Explorar o material =
(A) Enumere todos os países nomeados no texto sobre o comércio eletrónico.
(B) Devolva tal e qual o trecho do texto sobre o comércio eletrónico que começa nas palavras "Esta diferença não" e termina depois das palavras "híbridos de compra.".
(C) Dê seguimento ao texto sobre o comércio eletrónico, começando logo a seguir à última frase apresentada.

Texto de leitura =
O mesmo estudo mostra-nos que o e-commerce em Portugal tem vindo a crescer de forma consistente: passou de 2% de penetração em 2009 para 9% em 2024, contudo ainda longe da média da OCDE de 22%. No espaço da OCDE, as principais categorias que mais vendem através do comércio eletrónico são o setor do vestuário, tecnologia e mercearia. Apesar do progresso registado, a comparação com outros mercados revela a distância a que ainda nos encontramos: na Coreia do Sul, a penetração do e-commerce já atinge os 49%, enquanto nos Estados Unidos e no Reino Unido ronda os 29%.

Esta diferença não deve ser encarada como uma fraqueza, mas como uma oportunidade clara. O comércio online não é apenas mais um canal de venda — deve ser considerado um importante eixo na estratégia de retalho de qualquer marca. Em Portugal, o comportamento do consumidor evoluiu rapidamente, com um perfil mais exigente, mais informado e mais aberto a modelos híbridos de compra.

Neste novo paradigma, a loja física não desaparece — transforma-se. Deixa de ser apenas um ponto de venda e assume as funções de showroom, experiência de marca, local para recolha ou devolução de encomendas. Ora, esta redefinição obriga o setor imobiliário a ajustar-se. Os espaços comerciais deixam de ser medidos apenas pela sua rentabilidade por metro quadrado e passam a ser avaliados pelo seu papel dentro da estratégia omnicanal de cada operador. Por isso, os centros comerciais e as localizações prime nas cidades precisam de acompanhar esta transformação, sob pena de perderem relevância junto de um consumidor cada vez mais orientado pela conveniência e pela personalização.

Registo de dados =
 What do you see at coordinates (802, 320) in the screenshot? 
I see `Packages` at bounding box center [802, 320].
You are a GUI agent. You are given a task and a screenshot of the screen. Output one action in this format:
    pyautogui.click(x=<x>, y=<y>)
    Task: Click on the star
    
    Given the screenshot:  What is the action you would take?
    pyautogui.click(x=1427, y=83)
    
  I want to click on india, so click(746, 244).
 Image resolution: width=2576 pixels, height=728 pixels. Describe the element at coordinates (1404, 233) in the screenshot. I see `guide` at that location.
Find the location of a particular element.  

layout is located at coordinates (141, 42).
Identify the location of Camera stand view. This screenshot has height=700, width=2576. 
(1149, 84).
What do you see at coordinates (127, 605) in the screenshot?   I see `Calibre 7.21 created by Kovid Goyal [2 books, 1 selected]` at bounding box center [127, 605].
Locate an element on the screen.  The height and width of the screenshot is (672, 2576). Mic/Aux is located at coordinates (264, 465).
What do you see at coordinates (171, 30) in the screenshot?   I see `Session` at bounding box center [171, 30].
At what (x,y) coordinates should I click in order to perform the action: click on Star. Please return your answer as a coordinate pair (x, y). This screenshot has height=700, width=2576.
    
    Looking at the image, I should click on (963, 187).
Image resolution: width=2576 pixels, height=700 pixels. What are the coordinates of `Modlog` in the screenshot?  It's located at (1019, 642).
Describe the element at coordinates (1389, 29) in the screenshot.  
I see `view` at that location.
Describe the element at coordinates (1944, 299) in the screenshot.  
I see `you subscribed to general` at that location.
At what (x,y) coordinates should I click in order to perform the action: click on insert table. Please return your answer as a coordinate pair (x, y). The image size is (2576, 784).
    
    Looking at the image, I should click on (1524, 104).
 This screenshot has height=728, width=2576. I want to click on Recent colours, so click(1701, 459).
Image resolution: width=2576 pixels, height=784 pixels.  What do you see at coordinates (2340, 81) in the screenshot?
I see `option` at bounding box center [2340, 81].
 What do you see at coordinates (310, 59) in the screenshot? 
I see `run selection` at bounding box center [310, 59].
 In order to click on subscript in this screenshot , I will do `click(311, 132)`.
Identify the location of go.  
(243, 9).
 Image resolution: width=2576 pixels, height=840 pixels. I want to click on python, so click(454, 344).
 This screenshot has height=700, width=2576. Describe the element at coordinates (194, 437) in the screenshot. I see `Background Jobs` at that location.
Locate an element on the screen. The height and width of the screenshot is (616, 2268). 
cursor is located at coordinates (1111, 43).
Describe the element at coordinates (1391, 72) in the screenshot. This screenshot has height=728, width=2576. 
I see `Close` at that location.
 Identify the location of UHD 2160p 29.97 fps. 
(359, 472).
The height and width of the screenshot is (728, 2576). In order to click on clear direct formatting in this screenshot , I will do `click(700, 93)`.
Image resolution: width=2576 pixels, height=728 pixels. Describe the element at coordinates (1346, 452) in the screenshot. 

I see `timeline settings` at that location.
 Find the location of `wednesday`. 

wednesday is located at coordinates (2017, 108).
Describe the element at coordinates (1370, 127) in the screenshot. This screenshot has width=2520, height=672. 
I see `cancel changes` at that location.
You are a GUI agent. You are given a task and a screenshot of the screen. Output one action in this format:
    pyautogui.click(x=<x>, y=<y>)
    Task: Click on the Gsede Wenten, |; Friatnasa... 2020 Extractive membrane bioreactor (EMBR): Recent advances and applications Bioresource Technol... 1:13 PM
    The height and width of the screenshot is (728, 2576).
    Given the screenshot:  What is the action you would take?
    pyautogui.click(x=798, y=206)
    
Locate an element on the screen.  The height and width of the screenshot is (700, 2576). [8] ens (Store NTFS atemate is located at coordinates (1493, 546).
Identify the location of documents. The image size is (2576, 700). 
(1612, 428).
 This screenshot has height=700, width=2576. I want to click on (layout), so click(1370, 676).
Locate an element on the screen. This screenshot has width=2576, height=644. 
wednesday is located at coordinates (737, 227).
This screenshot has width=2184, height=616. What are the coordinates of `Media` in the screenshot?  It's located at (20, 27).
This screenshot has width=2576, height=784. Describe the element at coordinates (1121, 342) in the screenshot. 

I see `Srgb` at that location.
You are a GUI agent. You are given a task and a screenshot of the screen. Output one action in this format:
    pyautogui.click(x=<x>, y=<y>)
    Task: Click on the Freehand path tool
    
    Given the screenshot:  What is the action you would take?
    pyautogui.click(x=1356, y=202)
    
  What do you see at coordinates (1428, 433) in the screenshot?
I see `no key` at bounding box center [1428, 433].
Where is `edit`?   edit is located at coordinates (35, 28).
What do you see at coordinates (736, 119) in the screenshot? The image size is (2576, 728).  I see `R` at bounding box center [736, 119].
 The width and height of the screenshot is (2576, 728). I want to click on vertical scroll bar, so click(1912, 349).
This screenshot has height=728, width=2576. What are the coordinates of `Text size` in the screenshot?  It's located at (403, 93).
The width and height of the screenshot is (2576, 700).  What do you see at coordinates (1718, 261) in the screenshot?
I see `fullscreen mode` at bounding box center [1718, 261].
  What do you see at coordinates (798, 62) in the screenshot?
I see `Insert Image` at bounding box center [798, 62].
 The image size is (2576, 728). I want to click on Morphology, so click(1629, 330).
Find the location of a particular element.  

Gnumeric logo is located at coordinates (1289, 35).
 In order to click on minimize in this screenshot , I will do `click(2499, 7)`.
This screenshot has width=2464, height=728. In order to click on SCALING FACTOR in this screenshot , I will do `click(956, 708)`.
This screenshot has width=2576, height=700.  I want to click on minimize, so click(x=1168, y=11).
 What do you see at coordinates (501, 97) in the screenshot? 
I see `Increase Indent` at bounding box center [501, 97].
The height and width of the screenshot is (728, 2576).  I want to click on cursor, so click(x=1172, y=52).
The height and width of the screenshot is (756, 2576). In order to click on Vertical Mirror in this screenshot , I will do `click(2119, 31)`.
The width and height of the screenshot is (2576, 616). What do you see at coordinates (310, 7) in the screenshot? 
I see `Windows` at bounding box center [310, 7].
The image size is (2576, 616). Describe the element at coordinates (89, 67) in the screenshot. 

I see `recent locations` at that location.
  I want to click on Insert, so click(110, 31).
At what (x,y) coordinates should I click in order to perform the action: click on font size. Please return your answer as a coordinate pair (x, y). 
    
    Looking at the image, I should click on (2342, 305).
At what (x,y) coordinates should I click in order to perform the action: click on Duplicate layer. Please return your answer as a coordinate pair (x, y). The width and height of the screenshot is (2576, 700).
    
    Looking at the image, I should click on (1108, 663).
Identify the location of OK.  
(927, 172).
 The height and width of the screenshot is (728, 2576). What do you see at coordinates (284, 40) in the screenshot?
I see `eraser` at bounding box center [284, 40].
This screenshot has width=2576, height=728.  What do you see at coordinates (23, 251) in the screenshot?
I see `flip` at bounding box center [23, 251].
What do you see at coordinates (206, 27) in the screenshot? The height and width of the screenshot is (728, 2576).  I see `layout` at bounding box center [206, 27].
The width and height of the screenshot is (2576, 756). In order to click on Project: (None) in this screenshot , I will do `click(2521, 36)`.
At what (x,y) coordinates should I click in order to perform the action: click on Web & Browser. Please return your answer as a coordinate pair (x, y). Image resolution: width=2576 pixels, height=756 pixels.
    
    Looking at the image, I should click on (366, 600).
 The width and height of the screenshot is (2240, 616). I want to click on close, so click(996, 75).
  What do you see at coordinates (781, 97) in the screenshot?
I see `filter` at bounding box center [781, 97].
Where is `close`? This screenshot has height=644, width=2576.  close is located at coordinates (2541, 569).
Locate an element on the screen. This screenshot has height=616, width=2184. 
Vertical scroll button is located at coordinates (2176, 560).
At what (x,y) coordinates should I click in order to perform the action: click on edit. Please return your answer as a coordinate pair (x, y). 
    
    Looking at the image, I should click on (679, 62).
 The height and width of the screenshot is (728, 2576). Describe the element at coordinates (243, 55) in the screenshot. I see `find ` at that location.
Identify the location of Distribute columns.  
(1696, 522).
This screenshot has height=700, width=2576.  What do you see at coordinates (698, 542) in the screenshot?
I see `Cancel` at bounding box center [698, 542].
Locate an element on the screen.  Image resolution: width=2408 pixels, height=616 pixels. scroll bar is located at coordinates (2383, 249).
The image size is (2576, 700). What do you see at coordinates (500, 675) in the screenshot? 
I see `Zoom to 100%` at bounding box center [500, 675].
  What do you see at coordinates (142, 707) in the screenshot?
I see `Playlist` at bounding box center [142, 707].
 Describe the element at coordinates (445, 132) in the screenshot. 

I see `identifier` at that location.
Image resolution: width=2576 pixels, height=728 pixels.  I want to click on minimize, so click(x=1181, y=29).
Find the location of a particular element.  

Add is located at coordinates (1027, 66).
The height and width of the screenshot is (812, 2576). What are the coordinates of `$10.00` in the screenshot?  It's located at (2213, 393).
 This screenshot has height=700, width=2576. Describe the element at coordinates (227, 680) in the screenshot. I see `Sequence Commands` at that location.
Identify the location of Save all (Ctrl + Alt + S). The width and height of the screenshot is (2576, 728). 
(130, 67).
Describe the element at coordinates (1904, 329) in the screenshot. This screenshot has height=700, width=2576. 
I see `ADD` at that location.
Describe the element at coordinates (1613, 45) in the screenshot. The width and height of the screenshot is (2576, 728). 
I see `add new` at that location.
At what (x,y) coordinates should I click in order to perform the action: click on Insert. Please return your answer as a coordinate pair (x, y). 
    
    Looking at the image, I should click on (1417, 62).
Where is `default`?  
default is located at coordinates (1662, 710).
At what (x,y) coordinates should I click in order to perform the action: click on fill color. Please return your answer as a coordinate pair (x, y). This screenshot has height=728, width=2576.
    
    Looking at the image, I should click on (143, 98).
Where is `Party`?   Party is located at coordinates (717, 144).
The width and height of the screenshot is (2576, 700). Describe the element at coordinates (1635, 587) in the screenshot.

Respostas =
(A) Portugal, Coreia do Sul, Estados Unidos, Reino Unido

(B)
Esta diferença não deve ser encarada como uma fraqueza, mas como uma oportunidade clara. O comércio online não é apenas mais um canal de venda — deve ser considerado um importante eixo na estratégia de retalho de qualquer marca. Em Portugal, o comportamento do consumidor evoluiu rapidamente, com um perfil mais exigente, mais informado e mais aberto a modelos híbridos de compra.

(C)
Em paralelo, o crescimento do e-commerce está a gerar uma procura crescente por soluções logísticas ágeis, próximas dos centros urbanos, que respondam à exigência da entrega em 24 horas — ou menos. Lisboa e Porto, em particular, começam a sentir esta pressão de forma clara. O conceito de “last-mile delivery” deixou de ser teórico para passar a ser uma variável crítica na equação da competitividade. Esta realidade está a criar espaço para novos formatos imobiliários, mais compactos, tecnológicos e estrategicamente localizados.

Por isso, é importante sublinhar que o crescimento do e-commerce não tem significado um declínio da presença física do retalho. Num mercado como o português, onde o stock logístico é ainda limitado, as lojas físicas desempenham um papel crítico no ecossistema do e-commerce — funcionando muitas vezes como pontos estratégicos para operações de last-mile delivery, recolhas ou devoluções.

De acordo com o estudo da CBRE, o stock de área bruta locável (ABL) dos retail parks cresceu cerca de 15% entre 2018 e 2024, situando-se actualmente nos 620 mil m², sendo o único formato de conjunto comercial com projectos a serem construidos de raiz, em pipeline e estudo, assistindo-se mesmo a uma aceleração na taxa de crescimento. Os centros comerciais estabilizaram em torno dos 2,9 milhões de m² no mesmo período, após anos de expansão intensa no início da década passada.

Num cenário em constante evolução, o e-commerce em Portugal começa também a refletir tendências globais que estão a moldar o futuro deste setor. As marcas procuram oferecer experiências cada vez mais adaptadas aos comportamentos individuais dos consumidores, tirando partido da personalização avançada suportada por dados. Por outro lado, a preocupação com a sustentabilidade está cada vez mais presente nas decisões de compra, o que exige respostas claras em temas como embalagens ecológicas e logística verde. As marcas veem-se obrigadas a investir não só em tecnologia, mas também em conhecimento — conhecendo melhor os seus públicos, otimizando operações e oferecendo soluções de pagamento mais flexíveis, como o “buy now, pay later”, que ganham cada vez mais tração entre consumidores mais exigentes e informados.

O retalho digital já não é apenas um canal — é um reflexo direto das expectativas de uma geração que valoriza conveniência, coerência e responsabilidade em cada etapa da jornada de compra.